One step back.
And two dump truck slams forward. Send me to outer space please. Hit me so Fucking hard, if I'm still alive, get me so high in the air I leave the atmosphere where there's no oxygen. If I'm in the ground, and still drawing breath, back up over me. Get that bed up in the air and dump whatever is inside on me. Asphalt, rocks, dirt, mulch, mud, sand, shit.
Don't worry about the cost. Someone will cover me.
Do me a solid yea? Grant a poor guy his last rights. Please?
I took a mental/exhaustion day off 2 weeks ago, therefore not a full check, I took half of last Thursday and Friday off to go to Saratoga, where I spent no money But again, no full check. And of course, we can't forget fucking labor day. No work this Monday, so no full check. My check this week was shit.
I was already overdrafting to survive until today. My check was barely enough to get me to zero. Fine. I'll lyft all weekend. My account lets me overdraft up to $200. I get charged $35 for every thing I buy. Now my account is fully fucked.

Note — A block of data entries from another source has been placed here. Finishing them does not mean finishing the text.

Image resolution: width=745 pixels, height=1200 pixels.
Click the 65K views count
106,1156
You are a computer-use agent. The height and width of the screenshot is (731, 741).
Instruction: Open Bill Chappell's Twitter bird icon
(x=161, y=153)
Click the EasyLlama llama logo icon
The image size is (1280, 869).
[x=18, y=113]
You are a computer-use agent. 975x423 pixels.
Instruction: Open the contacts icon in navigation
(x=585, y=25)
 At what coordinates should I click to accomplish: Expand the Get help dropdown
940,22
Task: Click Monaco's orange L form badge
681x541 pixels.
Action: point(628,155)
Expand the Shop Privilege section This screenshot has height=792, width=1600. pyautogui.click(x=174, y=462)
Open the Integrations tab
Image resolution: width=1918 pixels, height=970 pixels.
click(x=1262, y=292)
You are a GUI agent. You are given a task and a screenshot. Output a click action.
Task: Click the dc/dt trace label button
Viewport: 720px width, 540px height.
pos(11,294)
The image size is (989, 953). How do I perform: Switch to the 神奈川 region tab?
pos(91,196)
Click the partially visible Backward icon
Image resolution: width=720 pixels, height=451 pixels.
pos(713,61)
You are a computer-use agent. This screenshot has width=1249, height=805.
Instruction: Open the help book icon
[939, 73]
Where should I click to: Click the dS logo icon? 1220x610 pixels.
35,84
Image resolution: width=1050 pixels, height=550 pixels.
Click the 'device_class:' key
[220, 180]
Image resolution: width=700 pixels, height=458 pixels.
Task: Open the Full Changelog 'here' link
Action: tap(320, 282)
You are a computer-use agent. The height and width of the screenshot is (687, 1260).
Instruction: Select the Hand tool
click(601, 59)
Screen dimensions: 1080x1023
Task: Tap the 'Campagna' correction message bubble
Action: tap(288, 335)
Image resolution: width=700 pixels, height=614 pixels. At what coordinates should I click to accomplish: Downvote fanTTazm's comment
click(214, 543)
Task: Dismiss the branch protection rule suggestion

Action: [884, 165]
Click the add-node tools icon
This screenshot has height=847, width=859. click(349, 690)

Getting gas today, my card told me to Fuck myself. That's a first in a while where I had no backup. None. So here I sit. Out of gas. Out of money. Mentally spent. Wondering what to do. So here I sit. Writing. I'm in it. All of it. Right now.
I can't recall if I've publicly gone over all my finances. Lack thereof rather. It's probably about time I do that. yes. To get out on paper and in writing everything. EVERYTHING. It's not pretty. Anything you could think of is fucked. And more. What the fuck is wrong with me? But in writing it out it becomes therapeutic. It really is. It helps.
As for my current situation, I'm not quite sure, nor am I prepared yet to figure it out. It's beginning to rain, and I think I'll go for a long walk.
This came on shuffle. Check Verbal Vomit because more will end up there. I might fucking make some concoctions. I have no money, but yet yesterday I was able to buy another bottle and ice tea. How fitting.